____ Extract provided

The latter won a slew of awards in Cannes including the grand prize of the jury and the Queer Palm. Luciani took over the company in 2018 after Bergé died and now has a team of six people under her wing.
In addition to Burger, Triet and Ursula Meier’s The Line which played in Berlin competition in 2022, Luciani is producing upcoming films from some of France’s most acclaimed female filmmakers.
They include Lea Mysius’ third feature, an adaptation of Laurent Mauvignier’s best-selling French thriller Histoires De La Nuit (The Birthday Party) produced with Jean-Louis Livi’s F Comme Film, currently in pre-production with a shoot planned for 2024; Canadian filmmaker Monia Chokri’s next film, a Franco-Canadian co-production, alongside Xavier Dolan’s longtime producer Nancy Grant; and a debut feature from Helene Rosselet-Ruiz’ titled Les Mains Sales.
She will also reunite with Les Films de Pelleas’ David Thion to produce Triet’s next feature, which is in early development.
Other projects on her slate include Campillo’s next project Maison Alpha and Laurent Cantet’s Enzo which he co-wrote with Campillo. Les Films de Pierre is also producing animated film Marie Angelique, co-directed by Gilles Marchand and Dgibrill Glissant, plus another first feature Sud from Lean Lou Bernard.
While the films under her production banner all differ in form and substance, Luciani says her editorial line “is the filmmakers themselves. I work with people I love whose work I love and that guides every decision I make.”
She adds: “They are also films that resonate with strong political and social dimensions.”
While she and Thion aren’t a couple, joining forces to produce Anatomy Of A Fall did enhance the strong couples’ energy around the project.
“Justine co-wrote the script with [real-life partner] Arthur [Harari] so she liked the idea of a female and male producer coming together for the film,” says Luciani, who had previously boarded Triet’s Sibyl, which Thion produced, as a co-producer. “At the end of filming [Sibyl], Justine asked if I wanted to produce her next film.”

________

**Exercise instructions:**
a. Return the stretch of the article about producer Luciani from "In addition to" through "in early development.", copied word for word.
b. Resume the article about producer Luciani, picking up after its final sentence.

____ Dataset excerpts

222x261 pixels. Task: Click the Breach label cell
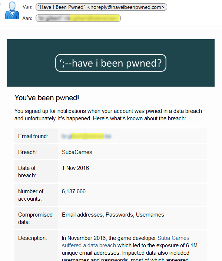pyautogui.click(x=36, y=152)
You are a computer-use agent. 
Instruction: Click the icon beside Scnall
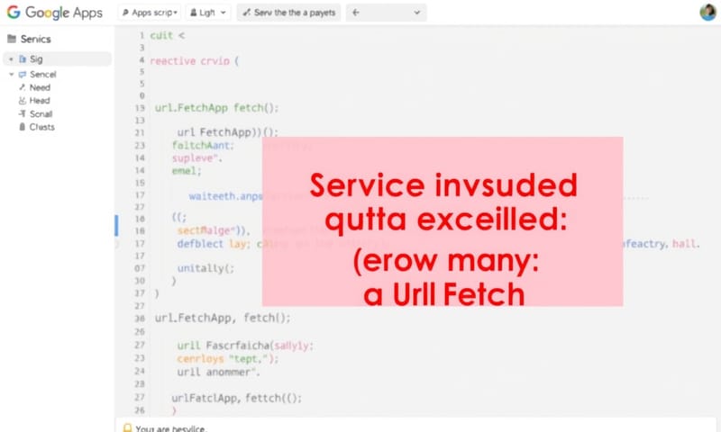coord(22,114)
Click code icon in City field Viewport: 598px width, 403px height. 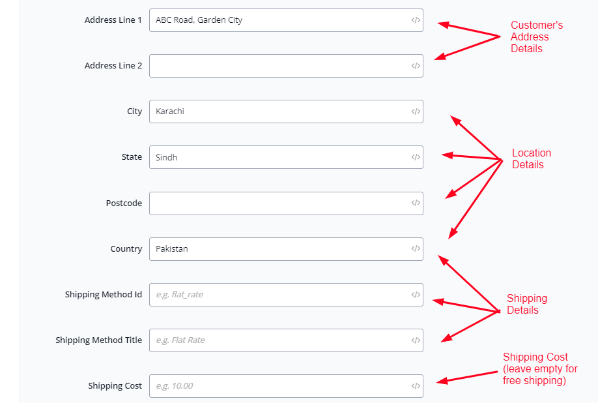(416, 112)
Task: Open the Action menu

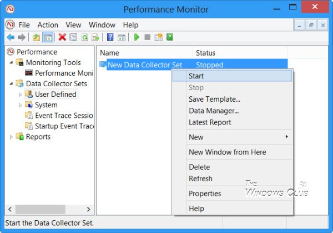Action: 48,25
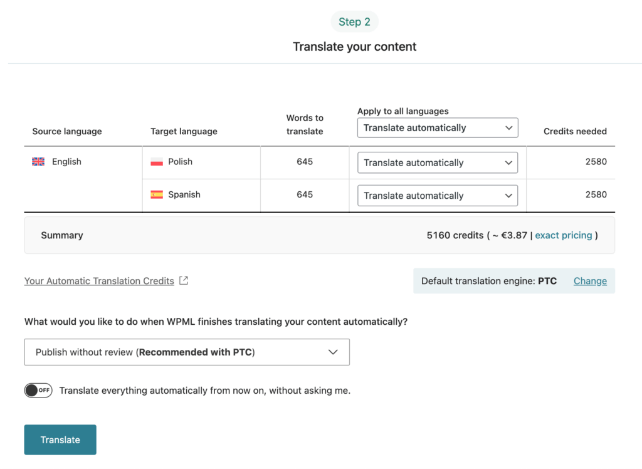The height and width of the screenshot is (469, 642).
Task: Open the exact pricing link
Action: (563, 235)
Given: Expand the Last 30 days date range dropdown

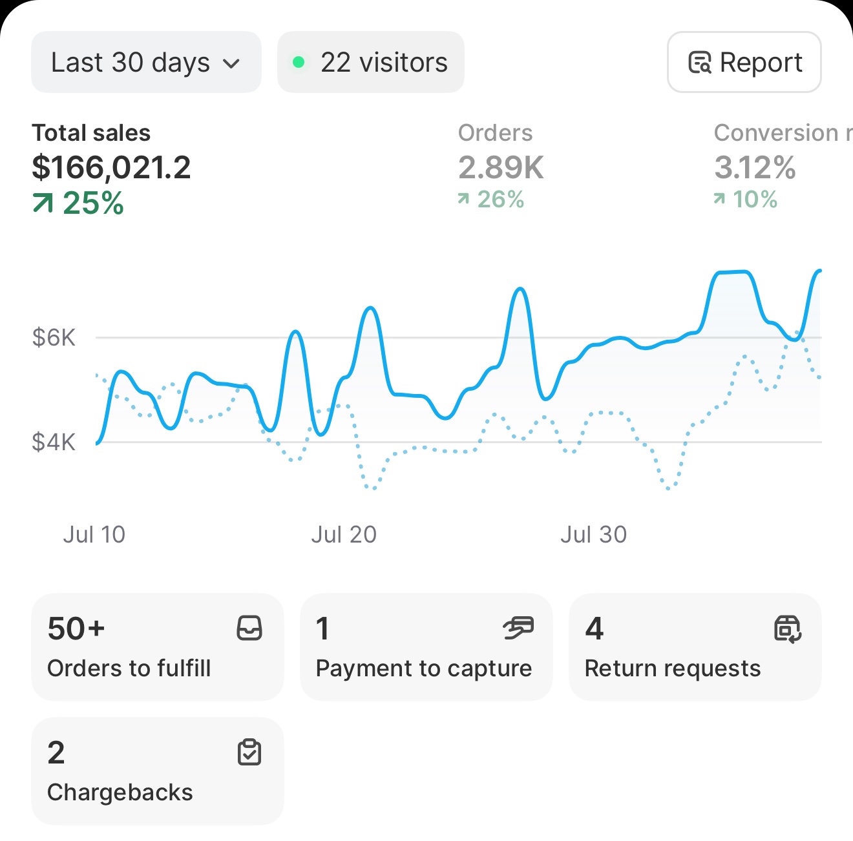Looking at the screenshot, I should [x=145, y=62].
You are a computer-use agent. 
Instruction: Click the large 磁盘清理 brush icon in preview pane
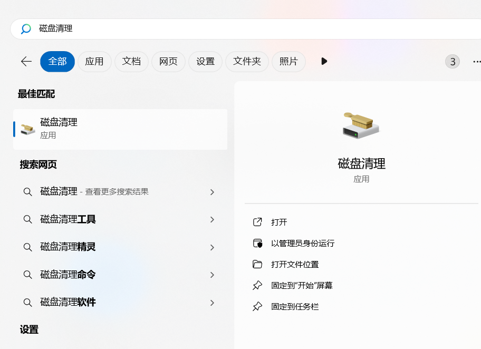pos(361,125)
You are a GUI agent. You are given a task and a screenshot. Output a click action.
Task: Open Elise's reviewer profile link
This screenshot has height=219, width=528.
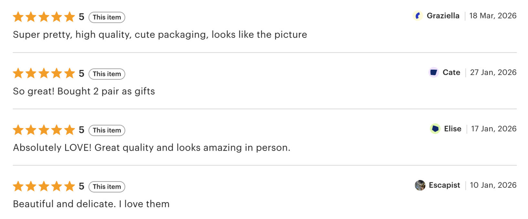click(452, 129)
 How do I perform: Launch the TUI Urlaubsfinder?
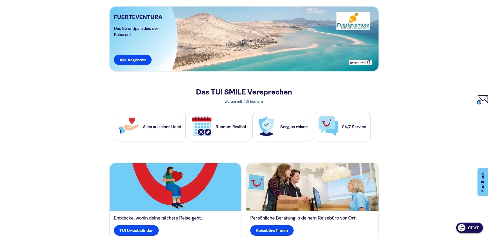click(x=136, y=230)
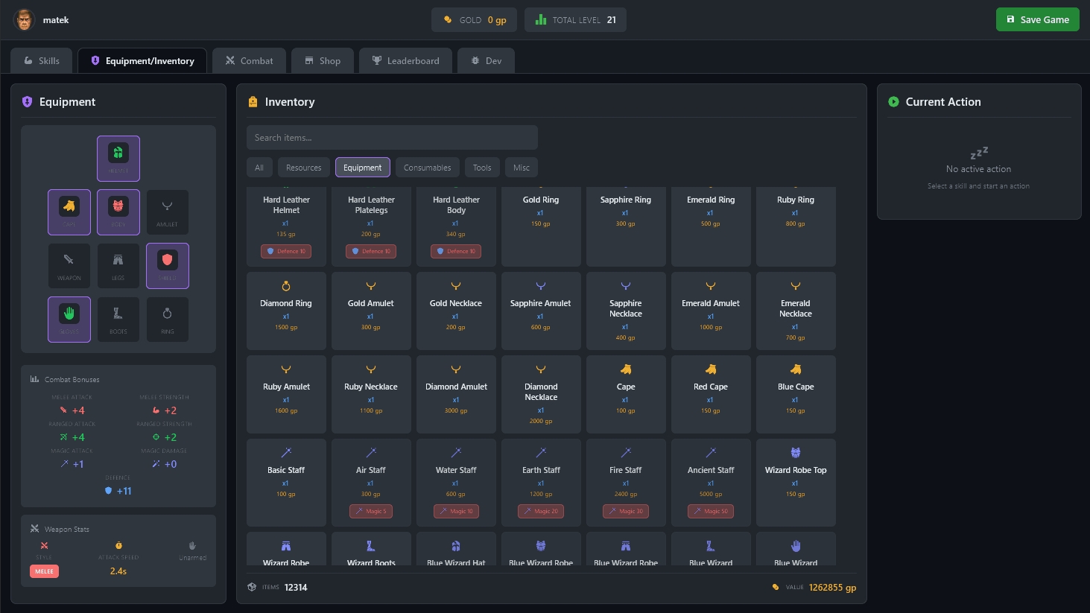Click the equipped Gloves slot
This screenshot has width=1090, height=613.
pos(69,319)

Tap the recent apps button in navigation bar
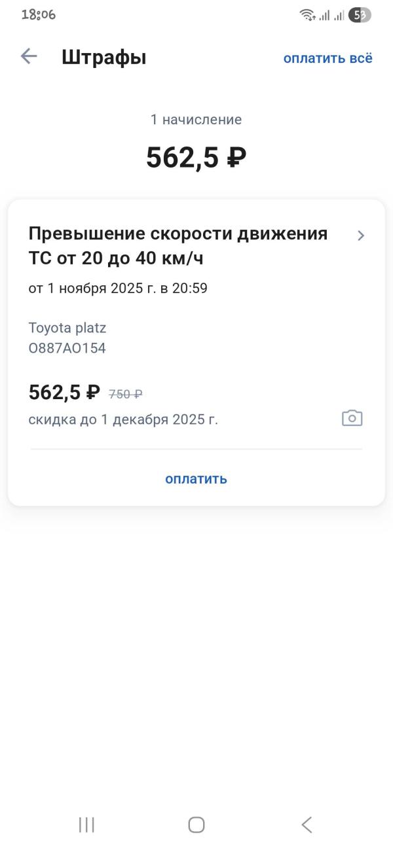[86, 825]
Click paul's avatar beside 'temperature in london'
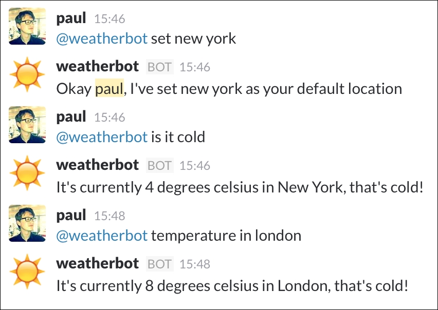 click(x=27, y=223)
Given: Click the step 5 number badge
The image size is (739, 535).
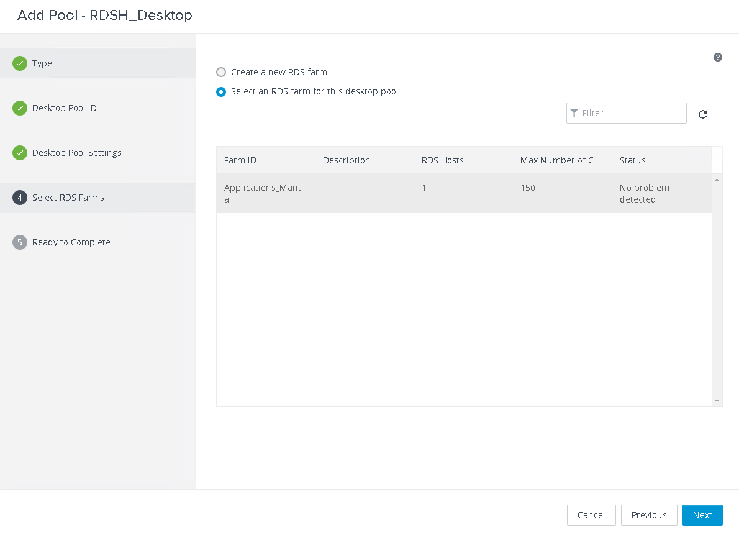Looking at the screenshot, I should 20,242.
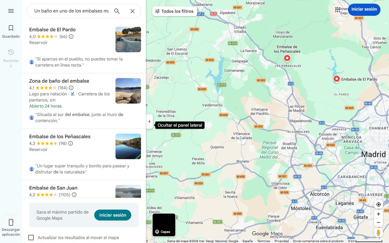Click the blue Iniciar sesión button

coord(364,9)
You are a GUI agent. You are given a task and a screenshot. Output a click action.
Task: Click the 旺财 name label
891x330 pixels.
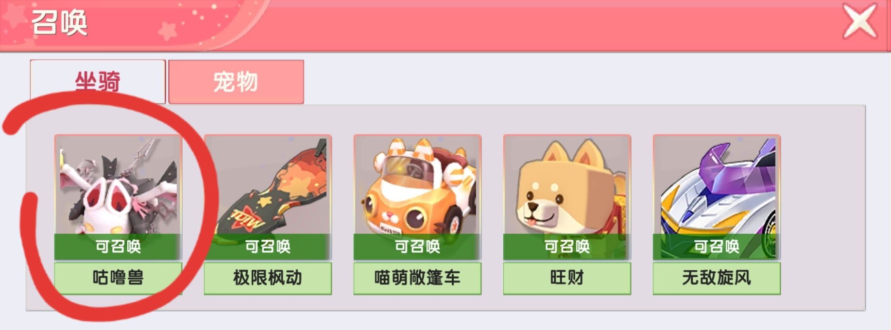[x=567, y=278]
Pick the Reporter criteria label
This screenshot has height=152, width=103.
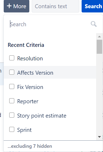tap(28, 101)
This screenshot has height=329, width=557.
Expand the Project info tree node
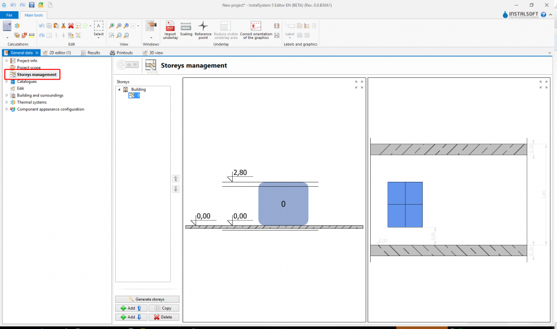tap(7, 61)
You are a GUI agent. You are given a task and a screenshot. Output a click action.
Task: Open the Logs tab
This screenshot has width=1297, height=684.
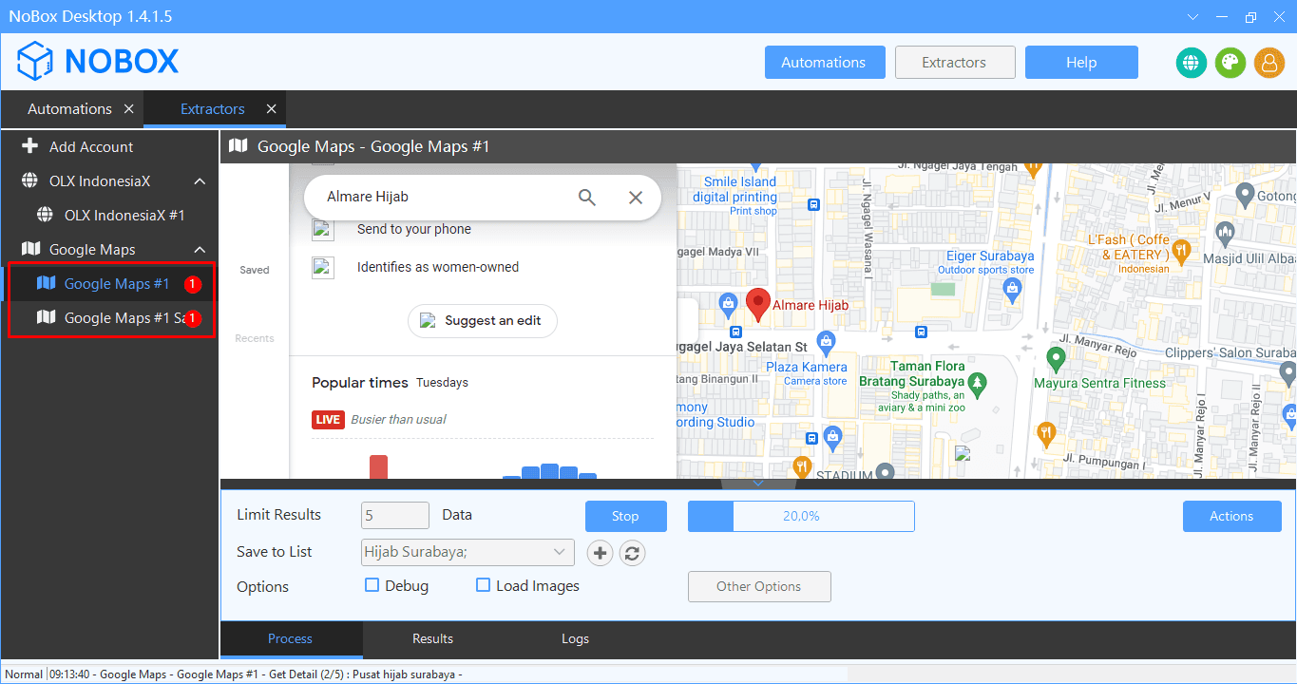pos(575,638)
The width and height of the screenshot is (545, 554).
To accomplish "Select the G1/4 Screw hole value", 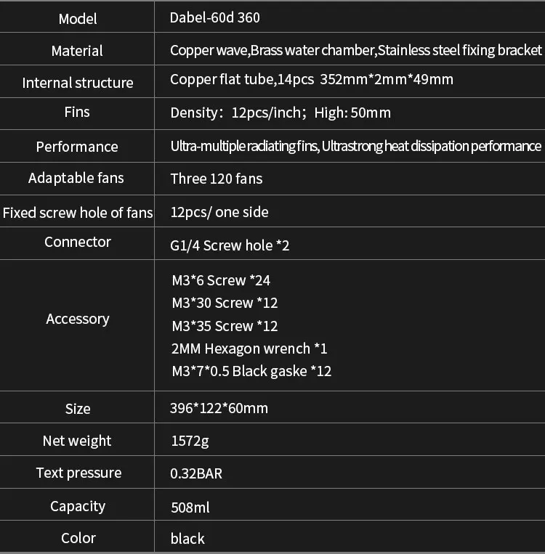I will click(230, 245).
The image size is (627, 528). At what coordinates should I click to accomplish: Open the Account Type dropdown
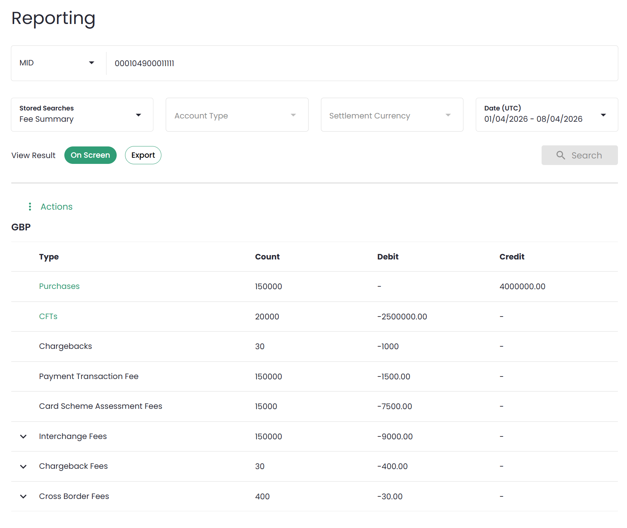237,115
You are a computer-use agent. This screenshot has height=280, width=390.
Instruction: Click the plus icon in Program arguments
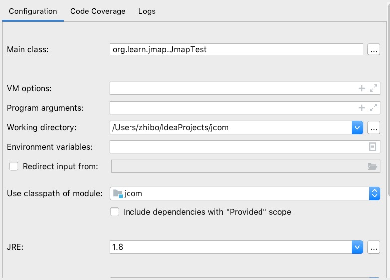click(x=362, y=108)
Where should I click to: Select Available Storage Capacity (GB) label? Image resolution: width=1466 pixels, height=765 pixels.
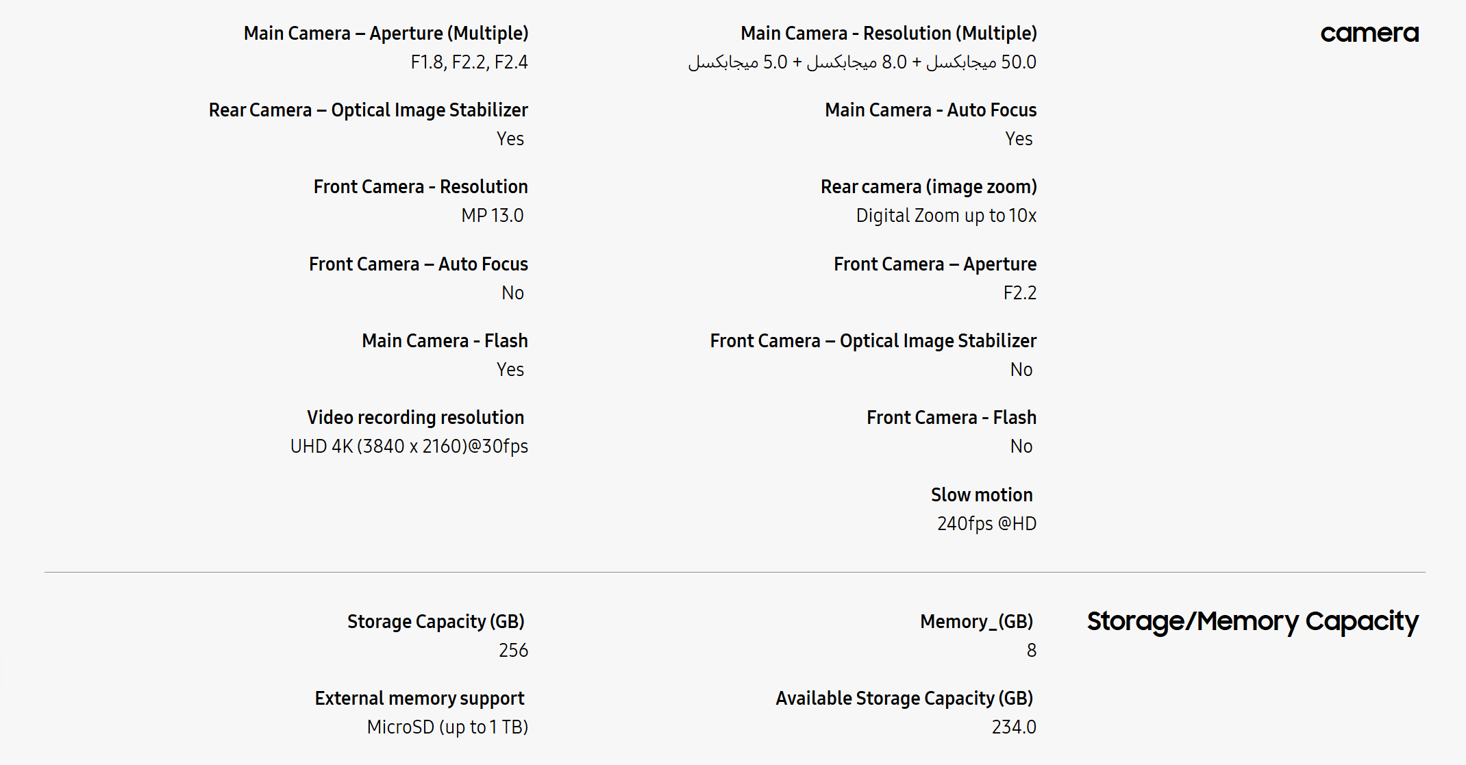(x=904, y=698)
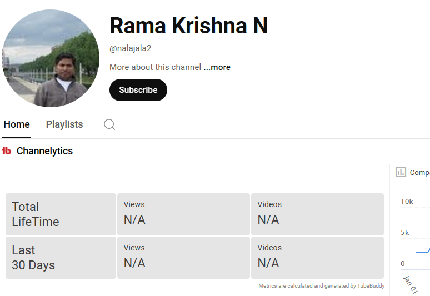
Task: Select the @nalajala2 channel handle
Action: (131, 48)

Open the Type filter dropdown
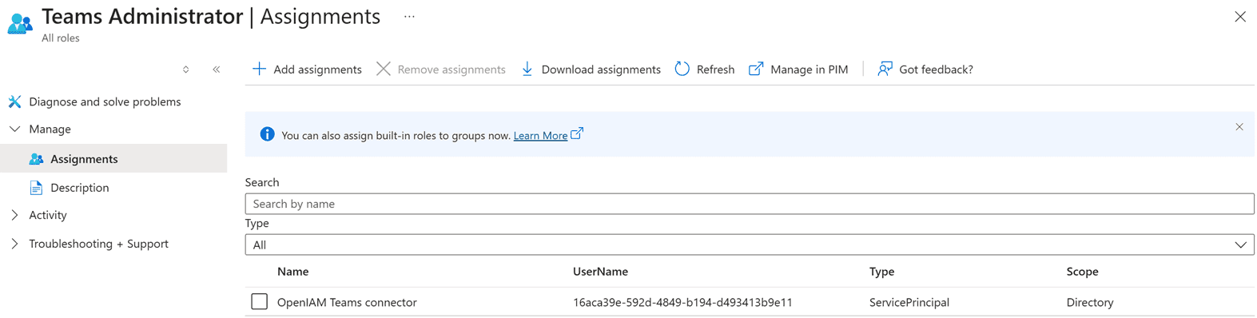click(749, 244)
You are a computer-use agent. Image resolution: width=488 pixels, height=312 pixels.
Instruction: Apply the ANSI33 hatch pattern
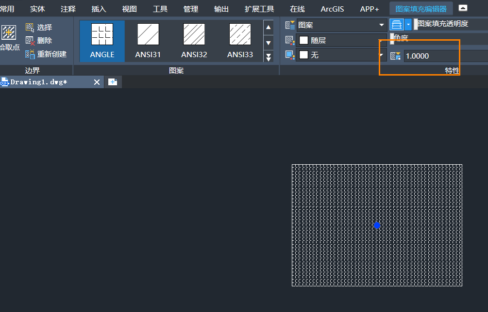tap(240, 41)
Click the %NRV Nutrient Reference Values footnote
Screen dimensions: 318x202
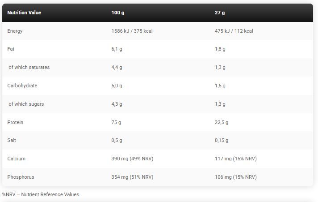pos(41,194)
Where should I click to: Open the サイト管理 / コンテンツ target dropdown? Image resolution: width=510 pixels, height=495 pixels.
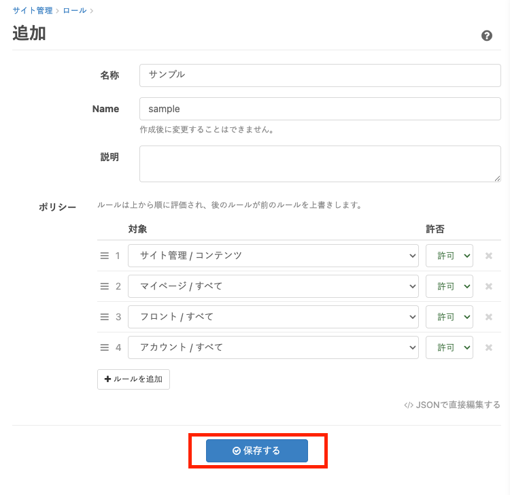[x=273, y=256]
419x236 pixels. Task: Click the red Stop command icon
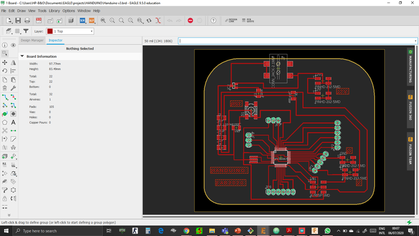point(190,20)
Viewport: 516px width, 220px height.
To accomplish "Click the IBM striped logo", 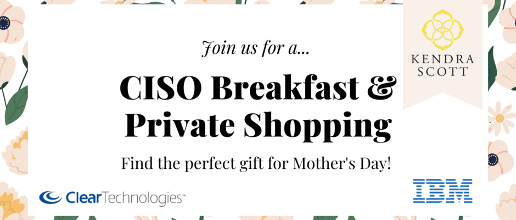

________

**Results for each task:**
a.
In addition to Burger, Triet and Ursula Meier’s The Line which played in Berlin competition in 2022, Luciani is producing upcoming films from some of France’s most acclaimed female filmmakers.
They include Lea Mysius’ third feature, an adaptation of Laurent Mauvignier’s best-selling French thriller Histoires De La Nuit (The Birthday Party) produced with Jean-Louis Livi’s F Comme Film, currently in pre-production with a shoot planned for 2024; Canadian filmmaker Monia Chokri’s next film, a Franco-Canadian co-production, alongside Xavier Dolan’s longtime producer Nancy Grant; and a debut feature from Helene Rosselet-Ruiz’ titled Les Mains Sales.
She will also reunite with Les Films de Pelleas’ David Thion to produce Triet’s next feature, which is in early development.

b.
Luciani thinks she meshes well with Thion because “we’re very different. We embraced the complexity of the film with our two very different approaches. David is more like Arthur and I am more like Justine, so we’re very complementary.”
The synergy between the entire cast and crew, she says, made for a “joyous shoot” on the €6m-budgeted production. “Each film is like a marriage that lasts four years so it’s better if everyone likes each other and it’s a pleasurable experience,” she smiles.
Following its Palme d’Or win, Anatomy Of A Fall has been powering through awards season, winning two Golden Globes (for screenplay and non-English-language feature) and five European Film Awards (film, director, actress for Sandra Huller, screenplay and editing) among a number of other accolades.
It’s also looking certain to feature prominently in both the Bafta and Oscar nominations (especially, in the case of the latter, with Neon in its corner as US distributor – the company that steered Parasite to its historic success).
Anatomy Of A Fall has sold more than 1.3 million tickets at the French box office for distributor Le Pacte and upwards of 1 million tickets in international markets including the US and the UK, where Picturehouse initially had the rights before joining with Lionsgate to handle the release.
As pleased as she is with the critical and commercial success of the film, for Luciani producing will always be personal.
“I’m not a financial machine just there to raise money. I put a lot of feeling into everything I do,” she says. “Maybe one day I’ll get tired, but for now I’m all in.”